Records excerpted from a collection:
_ _ _ _ _
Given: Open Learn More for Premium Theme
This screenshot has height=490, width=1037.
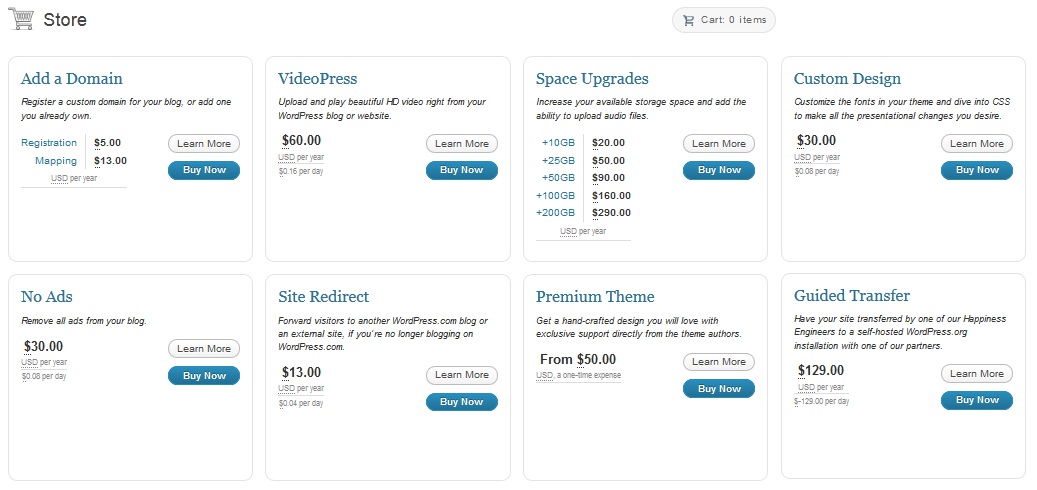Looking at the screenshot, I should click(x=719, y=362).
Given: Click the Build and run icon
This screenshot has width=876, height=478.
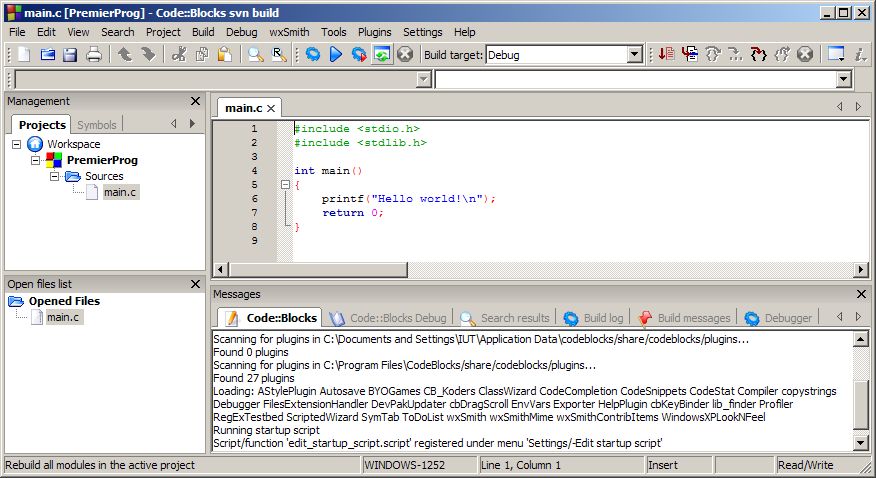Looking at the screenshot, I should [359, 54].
_ _ _ _ _
§ Activity:
Write the lines from the one containing "This screenshot has height=490, width=1037." through the end of the data above exactly as they appear, and do not carry over any picture.

§ Answer:
This screenshot has height=490, width=1037.
Looking at the screenshot, I should click(x=719, y=362).
Given: Click the Build and run icon
This screenshot has width=876, height=478.
Looking at the screenshot, I should [359, 54].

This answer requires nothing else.